◆ Extracto del documento ◆
Al lado de estos personajes ligados a la añeja nobleza colonial hay que rescatar la participación de algunos criollos de gran valía como, por ejemplo, el citado Hipólito Unanue, cosmógrafo y médico principal de la ciudad; José Gregorio Paredes, preclaro médico y profesor de matemáticas; José Pezet, editor de la difundida Gaceta de Lima ; Eduardo Carrasco, marino, cosmógrafo y eximio profesor de matemáticas; José Gavino Chacaltana, patriota iqueño e insigne médico; Juan Pardo de Zela, procurador (arrestado y condenado a diez años de cárcel); Mateo Silva, joven y prestigioso abogado (arrestado y enviado a los presidios de Valdivia en Chile).

(Datos almacenados)
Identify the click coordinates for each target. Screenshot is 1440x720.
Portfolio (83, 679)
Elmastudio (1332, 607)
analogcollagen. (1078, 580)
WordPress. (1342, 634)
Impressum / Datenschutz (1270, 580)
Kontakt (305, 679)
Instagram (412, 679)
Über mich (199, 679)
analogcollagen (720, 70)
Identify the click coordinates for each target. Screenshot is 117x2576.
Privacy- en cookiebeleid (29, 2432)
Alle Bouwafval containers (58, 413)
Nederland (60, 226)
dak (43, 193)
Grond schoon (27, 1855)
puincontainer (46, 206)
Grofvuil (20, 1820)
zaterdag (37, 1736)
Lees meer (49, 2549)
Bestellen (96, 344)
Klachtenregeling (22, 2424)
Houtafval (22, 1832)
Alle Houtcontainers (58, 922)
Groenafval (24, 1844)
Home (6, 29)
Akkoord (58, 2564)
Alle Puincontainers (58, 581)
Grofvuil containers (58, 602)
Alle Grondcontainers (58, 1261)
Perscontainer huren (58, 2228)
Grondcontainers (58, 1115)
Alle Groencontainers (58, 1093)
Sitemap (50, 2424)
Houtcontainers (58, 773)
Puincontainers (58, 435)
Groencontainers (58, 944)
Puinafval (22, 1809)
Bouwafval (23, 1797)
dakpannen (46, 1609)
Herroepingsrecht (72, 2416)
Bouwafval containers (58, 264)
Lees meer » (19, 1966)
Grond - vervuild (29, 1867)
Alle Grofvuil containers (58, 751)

◆ Objetivo del ejercicio ◆
Continúa el fragmento sobre los criollos de gran valía a partir de donde termina. No hace falta consultar las líneas de datos.

◆ Resultado esperado ◆
A pesar de la tiranía extrema y de la rigurosa vigilancia de la autoridad virreinal —dice el citado historiador Markham (1895)— “los conspiradores limeños se reunían en diferentes lugares: primero en el Caballo Blanco , frente a la iglesia de San Agustín, después donde Bartolo o en el Café del Comercio en la calle de Bodegones” (p. 155). En estos puntos, se examinaban y se discutían asuntos de variada naturaleza e importancia, tales como los destinos de la América meridional, los derechos de los colonos, la forma de gobierno que mejor convenía, las noticias que circulaban sobre las insurrecciones en los distintos lugares del subcontinente, los mecanismos para facilitar el arribo de las expediciones libertadoras del sur, etcétera. A menudo, también, las reuniones secretas se llevaban a cabo en las residencias de los propios complotados (unas veces en la casa de Riva Agüero y, otras, en la del conde de la Vega del Ren, en la de la mencionada condesa de Gisla o en la de la patriota guayaquileña Rosa Campusano). Asimismo, las reuniones se efectuaban en habitaciones alquiladas expresamente en los suburbios de la ciudad.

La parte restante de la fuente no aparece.